Goal of the exercise => Using the records below, quote only the span that opens with the line containing "Image resolution: width=850" and closes with the line containing "Open the Default", exactly and inclusively.

Input data =>
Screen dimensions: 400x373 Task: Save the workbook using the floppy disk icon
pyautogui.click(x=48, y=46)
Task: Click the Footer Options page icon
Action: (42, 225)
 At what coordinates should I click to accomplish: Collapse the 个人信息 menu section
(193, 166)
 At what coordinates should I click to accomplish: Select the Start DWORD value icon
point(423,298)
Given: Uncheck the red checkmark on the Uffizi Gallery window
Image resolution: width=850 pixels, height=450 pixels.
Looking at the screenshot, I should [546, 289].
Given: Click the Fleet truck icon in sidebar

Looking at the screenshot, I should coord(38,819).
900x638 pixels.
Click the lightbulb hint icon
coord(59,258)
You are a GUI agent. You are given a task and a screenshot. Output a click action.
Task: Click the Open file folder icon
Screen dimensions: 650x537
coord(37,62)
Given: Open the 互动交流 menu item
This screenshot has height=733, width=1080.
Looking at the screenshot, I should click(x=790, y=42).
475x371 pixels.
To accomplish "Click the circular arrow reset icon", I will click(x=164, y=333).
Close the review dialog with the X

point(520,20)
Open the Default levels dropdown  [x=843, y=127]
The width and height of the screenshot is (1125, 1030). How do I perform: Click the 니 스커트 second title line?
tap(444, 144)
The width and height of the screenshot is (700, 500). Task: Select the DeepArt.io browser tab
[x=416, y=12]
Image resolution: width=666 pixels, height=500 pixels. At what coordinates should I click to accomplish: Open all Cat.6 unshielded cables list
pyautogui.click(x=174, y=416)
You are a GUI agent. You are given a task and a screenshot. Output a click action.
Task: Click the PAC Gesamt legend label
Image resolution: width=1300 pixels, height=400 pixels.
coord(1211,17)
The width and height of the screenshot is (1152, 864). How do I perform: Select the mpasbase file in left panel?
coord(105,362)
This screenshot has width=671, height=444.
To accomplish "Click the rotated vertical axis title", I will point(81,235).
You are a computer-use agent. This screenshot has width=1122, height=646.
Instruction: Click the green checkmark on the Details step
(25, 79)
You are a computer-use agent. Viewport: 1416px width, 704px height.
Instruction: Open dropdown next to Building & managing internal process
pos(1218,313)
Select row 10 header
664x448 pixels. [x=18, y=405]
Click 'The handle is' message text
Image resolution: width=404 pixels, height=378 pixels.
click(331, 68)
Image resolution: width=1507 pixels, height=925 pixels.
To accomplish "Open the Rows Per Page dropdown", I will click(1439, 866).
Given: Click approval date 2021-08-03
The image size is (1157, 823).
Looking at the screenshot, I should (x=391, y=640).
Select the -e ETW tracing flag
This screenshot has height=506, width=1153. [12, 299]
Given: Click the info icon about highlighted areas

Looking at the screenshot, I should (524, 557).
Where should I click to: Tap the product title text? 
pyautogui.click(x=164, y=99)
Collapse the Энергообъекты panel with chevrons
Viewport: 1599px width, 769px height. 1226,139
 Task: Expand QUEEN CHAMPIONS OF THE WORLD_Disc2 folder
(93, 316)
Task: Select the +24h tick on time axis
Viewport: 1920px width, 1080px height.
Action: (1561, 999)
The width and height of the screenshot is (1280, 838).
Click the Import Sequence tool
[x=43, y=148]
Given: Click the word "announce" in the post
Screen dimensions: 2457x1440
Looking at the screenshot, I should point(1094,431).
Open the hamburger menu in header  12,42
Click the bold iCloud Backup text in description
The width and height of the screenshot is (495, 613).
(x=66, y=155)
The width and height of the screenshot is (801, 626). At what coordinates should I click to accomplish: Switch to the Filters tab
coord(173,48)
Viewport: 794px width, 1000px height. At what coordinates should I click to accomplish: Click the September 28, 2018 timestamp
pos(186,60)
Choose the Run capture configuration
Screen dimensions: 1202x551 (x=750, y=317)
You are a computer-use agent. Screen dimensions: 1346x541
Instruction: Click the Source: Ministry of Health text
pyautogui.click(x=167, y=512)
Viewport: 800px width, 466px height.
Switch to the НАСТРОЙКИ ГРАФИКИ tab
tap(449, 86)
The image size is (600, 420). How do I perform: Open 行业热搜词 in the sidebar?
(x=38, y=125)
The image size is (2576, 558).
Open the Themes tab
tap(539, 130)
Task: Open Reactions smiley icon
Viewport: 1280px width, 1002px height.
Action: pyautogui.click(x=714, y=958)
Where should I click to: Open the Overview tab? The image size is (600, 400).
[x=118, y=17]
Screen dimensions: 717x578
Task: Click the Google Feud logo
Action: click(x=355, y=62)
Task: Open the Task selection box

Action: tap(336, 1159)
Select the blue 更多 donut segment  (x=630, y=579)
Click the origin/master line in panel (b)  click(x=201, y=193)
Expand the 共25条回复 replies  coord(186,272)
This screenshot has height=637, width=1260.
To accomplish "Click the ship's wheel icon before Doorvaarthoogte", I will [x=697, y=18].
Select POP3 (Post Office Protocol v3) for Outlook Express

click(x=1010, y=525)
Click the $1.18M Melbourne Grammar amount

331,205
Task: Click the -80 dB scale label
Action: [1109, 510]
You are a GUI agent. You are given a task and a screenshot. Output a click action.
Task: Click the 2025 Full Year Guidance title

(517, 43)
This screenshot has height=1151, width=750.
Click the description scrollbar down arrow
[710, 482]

Answer to the problem =>
Image resolution: width=850 pixels, height=450 pixels.
Looking at the screenshot, I should [546, 289].
Given: Click the Fleet truck icon in sidebar

Looking at the screenshot, I should coord(38,819).
900x638 pixels.
Click the lightbulb hint icon
coord(59,258)
You are a GUI agent. You are given a task and a screenshot. Output a click action.
Task: Click the Open file folder icon
Screen dimensions: 650x537
coord(37,62)
Given: Open the 互动交流 menu item
This screenshot has height=733, width=1080.
Looking at the screenshot, I should click(x=790, y=42).
475x371 pixels.
To accomplish "Click the circular arrow reset icon", I will click(x=164, y=333).
Close the review dialog with the X

point(520,20)
Open the Default levels dropdown  [x=843, y=127]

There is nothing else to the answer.